> **SELECTED PASSAGE**:
------------------------------------------------

I think such lonely thoughts
Forgetting all
Just forgetting you, Louise
Anything at all
Not to think of you
Anything at all

There was Country, there was Top Forty, then dominated by soft-edge Hair Metallists like Def Leppard, Bon Jovi, Poison. We were too far flung for college radio. REM was edgy. We wanted our MTV, but so tough shit. We had to make do with grainy VHS somebody’s cousin had taped in a larger, better town.
Sport stadiums were our music venues. We didn’t know about club shows. We didn’t know about dance clubs. And there is no goth without dance clubs.
We didn’t know about dancing, either.
In 1985, I lived with my grandmother, who worked at the post office. We didn’t have money for Nikes of any stripe (or swoosh). Them shits were like sixty bucks, and it wasn’t in her depression-era ethos to spend money unnecessarily. Shoes, she said, were shoes. And thus it was Pro Wings from the Payless, Ponys from the Wal-Mart. They were new shoes, which I went through about then with shocking rapidity, and I knew I should be grateful and so I tried very hard to be, but.

------------------------------------------------

> **STATED GOAL 1**:
Answer these questions about the memoir passage:
(a) Which three bands does it name as soft-edge Hair Metallists?
(b) What served as music venues?
(c) Where did the grandmother work?
> **STATED GOAL 2**:
Write the next part of the memoir passage, picking up after its last sentence.
The lines that come next have no connection to the memoir passage.

> **MATERIAL PROVIDED**:
------------------------------------------------

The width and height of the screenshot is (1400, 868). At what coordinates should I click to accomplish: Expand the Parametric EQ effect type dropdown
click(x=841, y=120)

------------------------------------------------

> **ANSWER 1**:
(a) Def Leppard, Bon Jovi, and Poison
(b) Sport stadiums
(c) At the post office

> **ANSWER 2**:
There were Pro Wing shoes looked like Jordans, but were not Jordans. You wore them, and you told everyone that you didn’t care, that these shoes were just as good as Jordans, but everybody knew you were an off-brand motherfucker. They knew where you’d gotten them shits.
I would kill for a pair of those Pro Wing knock-off Jordans now.
I wanted to be popular, and so I tried to assemble a persona out of parts I’d seen others enact successfully. But I worked against myself. A black denim jacket instead of blue. Brown tortoiseshell knock-off Ray-Bans instead of black. Those goddamned Pro Wings that I would kill for now.
I wanted to be like other kids, which is to say an idealized version of those other kids.
In 1985, I was still a half-decade off from meeting my college freshman dorm mate, Ben, who introduced me to Bauhaus, Nitzer Ebb, Nine Inch Nails, the JAMC, etc., and etc. Ben, who began my goth tutelage, who wore eyeliner and black mock-turtlenecks and wanted to be Peter Murphy at least as much as anyone has wanted anything ever.

I feel I'm getting weaker
A life blue on gloomy waves
I feel I am diving deeper
Into the darkest caves
There's nothing at all to find a way

Was there ever a Clan of Xymox, or only ever Xymox, multiply incarnated?
Hair is, of course, a crucial staple of youthful expression. Our hair tells others who we think we are, who we aspire to be. I tried spiking my curly hair, back then in ‘85. But all the pink Dep gel in the world couldn’t coax those pointy tips into being.
I tried to cultivate a bit of rebellion-in-the-back, but my hair kinked and rolled, resisting the forms I would have it take. What was meant to be a flowing wing of individuality off the back of my skull and down my shoulders stayed safely tucked at the base of my neck.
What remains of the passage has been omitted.